Pétrole City

La chute inférieure de Johnston Canyon

C’est ce matin que l’on devait faire du kayak, mais l’on s’aperçoit que l’on a affaire à  quelques beaux spécimens de bras cassés, et que la chose est une véritable arnaque. Il nous faut donc trouver une autre activité et nous partons vers Johnston Canyon. Le lieu est à  nouveau surpeuplé, et il nous faut parquer le long de la route, bien avant le parking. C’est dommage, car à  nouveau le lieu vaut vraiment le détour. Mais dans cette masse, il n’est pas possible de l’apprécier à  sa juste valeur. Daniel classe les touristes en catégories. Touristes de classe 1 = sous équipés : en tongs et couverts de coups de soleil. Touristes de classe 2 = suréquipés : En tenue de haute montagne pour suivre un chemin plat et goudronné. Touristes de classe 3 = dignes d’une troupe de cirque : tenues ridiculement excentriques et tape à  l’œil. Et ainsi de suite…

Calgary

Nous partons ensuite pour Calgary, car Spirou reprend l’avion demain matin. Paradis du béton, Calgary semble être une vile que l’on veut quitter avant même d’y être arrivé, mais la ville possède tout de même un embryon de zone piétonne parsemée d’art “tétinesque” qui mérite d’être mentionnée. Nous essayons d’estimer le coût d’une montée au sommet de la tour de Calgary en donnant chacun un prix. C’est l’estimation la plus élevée qui l’emporte, et nous décidons de ne pas y monter : à  quoi bon dépenser $15 par personne pour contempler un panorama de béton, alors que nous avons vu des glaciers et des montagnes pour rien? Le centre ville possède quelques bâtiments imposants. Alors qu’en Suisse ces buildings abriteraient le siège d’établissements bancaires, ici ce sont les grands groupes pétroliers qui ont pignon sur rue. D’ailleurs,dans le parc public se trouve un “Chevron-Texaco dicovery trail”.

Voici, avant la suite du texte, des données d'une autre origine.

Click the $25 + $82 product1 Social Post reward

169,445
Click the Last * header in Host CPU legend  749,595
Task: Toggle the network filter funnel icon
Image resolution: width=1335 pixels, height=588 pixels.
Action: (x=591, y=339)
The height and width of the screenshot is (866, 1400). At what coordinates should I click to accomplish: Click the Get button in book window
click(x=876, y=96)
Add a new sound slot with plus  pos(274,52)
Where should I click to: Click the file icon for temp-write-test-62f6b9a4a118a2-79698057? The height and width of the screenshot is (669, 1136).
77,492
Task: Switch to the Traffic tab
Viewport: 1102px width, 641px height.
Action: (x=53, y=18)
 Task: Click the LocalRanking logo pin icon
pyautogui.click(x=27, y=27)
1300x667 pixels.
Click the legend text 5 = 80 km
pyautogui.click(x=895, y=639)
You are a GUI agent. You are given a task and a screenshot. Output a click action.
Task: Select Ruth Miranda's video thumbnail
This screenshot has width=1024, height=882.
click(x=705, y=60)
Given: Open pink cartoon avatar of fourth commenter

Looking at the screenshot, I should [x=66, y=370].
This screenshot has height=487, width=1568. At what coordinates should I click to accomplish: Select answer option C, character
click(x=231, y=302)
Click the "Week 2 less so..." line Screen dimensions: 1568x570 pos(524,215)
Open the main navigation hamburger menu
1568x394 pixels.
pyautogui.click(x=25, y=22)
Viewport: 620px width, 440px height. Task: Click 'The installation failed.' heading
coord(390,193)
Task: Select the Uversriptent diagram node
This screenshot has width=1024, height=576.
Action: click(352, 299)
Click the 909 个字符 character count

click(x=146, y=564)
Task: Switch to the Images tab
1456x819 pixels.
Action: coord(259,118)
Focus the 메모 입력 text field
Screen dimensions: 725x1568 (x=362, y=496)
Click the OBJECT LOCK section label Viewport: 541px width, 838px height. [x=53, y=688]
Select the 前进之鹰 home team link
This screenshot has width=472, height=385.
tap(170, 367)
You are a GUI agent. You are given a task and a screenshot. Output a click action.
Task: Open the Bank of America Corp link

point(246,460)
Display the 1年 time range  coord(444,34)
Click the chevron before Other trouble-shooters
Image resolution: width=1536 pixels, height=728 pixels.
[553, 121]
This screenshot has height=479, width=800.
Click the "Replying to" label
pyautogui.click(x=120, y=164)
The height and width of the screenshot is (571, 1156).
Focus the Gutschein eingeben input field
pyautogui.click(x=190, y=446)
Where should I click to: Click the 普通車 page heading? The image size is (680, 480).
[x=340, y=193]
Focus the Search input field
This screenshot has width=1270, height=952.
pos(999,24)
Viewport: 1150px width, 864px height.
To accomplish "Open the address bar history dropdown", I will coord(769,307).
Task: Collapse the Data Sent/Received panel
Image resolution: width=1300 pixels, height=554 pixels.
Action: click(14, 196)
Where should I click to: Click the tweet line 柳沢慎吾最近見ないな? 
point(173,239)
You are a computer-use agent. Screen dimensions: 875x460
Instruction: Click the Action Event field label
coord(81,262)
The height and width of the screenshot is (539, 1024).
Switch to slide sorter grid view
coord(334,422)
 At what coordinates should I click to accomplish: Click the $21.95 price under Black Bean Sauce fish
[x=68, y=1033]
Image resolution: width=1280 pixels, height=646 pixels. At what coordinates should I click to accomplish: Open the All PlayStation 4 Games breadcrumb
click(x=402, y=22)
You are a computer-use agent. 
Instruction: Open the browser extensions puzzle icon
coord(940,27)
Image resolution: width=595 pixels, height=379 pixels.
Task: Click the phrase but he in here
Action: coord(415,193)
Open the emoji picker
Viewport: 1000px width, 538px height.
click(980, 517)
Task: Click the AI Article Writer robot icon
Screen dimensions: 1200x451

Nous allons manger dans un steak house dont Spirou avait repéré l’enseigne un peu plus tôt. Si l’extérieur ne paye pas de mine, l’intérieur se veut assez distingué (Malheureusement, en Amérique du Nord, cela résulte souvent dans une décoration ultra kitschissime). Nous débarquons en pulls et shorts, mais cela ne choque personne. Le soir au motel nous regardons un documentaire sur un crash d’avion, mais cela n’inquiète pas trop Spirou, bien trop occupé à  préparer ses bagages.